A conclusão é simples e encontra-se resumida nesta frase: "Se o País está ferido, nós, Beja, encontramo-nos no serviço de urgência". "O nosso PSD nunca desistiu de quem mais precisava. Espero que não seja agora", avisam.

A lista de urgências - saúde, habitação, ferrovia, transportes, estradas, etc - é extensa e atravessa os textos das várias moções temáticas.

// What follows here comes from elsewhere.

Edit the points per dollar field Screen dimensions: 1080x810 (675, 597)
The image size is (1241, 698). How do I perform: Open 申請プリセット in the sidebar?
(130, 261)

Leiria, por exemplo, pede a "criação de um regime fiscal que permita beneficiar os trabalhadores que se desloquem dos grandes centros para os concelhos do interior, nomeadamente em sede de IMT, IS e IRS"; os Açores pedem um "aprofundamento da autonomia regional dos Açores e da Madeira, como expressão de uma nova ambição política para Portugal, da construção de uma alternativa política e de afirmação de uma nova liderança no PSD"; Lisboa quer que um "Programa Nacional de Erradicação da Pobreza" seja o "grande desígnio nacional para uma década"; Santarém propõe criar no distrito "uma Silicon Valley na área da agricultura e do desenvolvimento agroalimentar, com forte aposta no agro-tech"; o Porto, centra-se na descentralização e no "corporativismo da ANMP". As reivindicações internas são evidentes: "reclamar a suspensão imediata da transferência de competências nas áreas da Saúde e da Ação Social, até que estejam corrigidas todas as falhas e omissões na área da Educação, delegada, por decreto, no passado a 1 de abril" e "realizar uma Convenção Nacional de Autarcas do PSD para discutir exclusivamente uma tomada de posição política do Partido nesta matéria e que também possa servir para reforçar a ação política da Direção dos ASD e mandatar os autarcas do Partido eleitos para os órgãos da ANMP".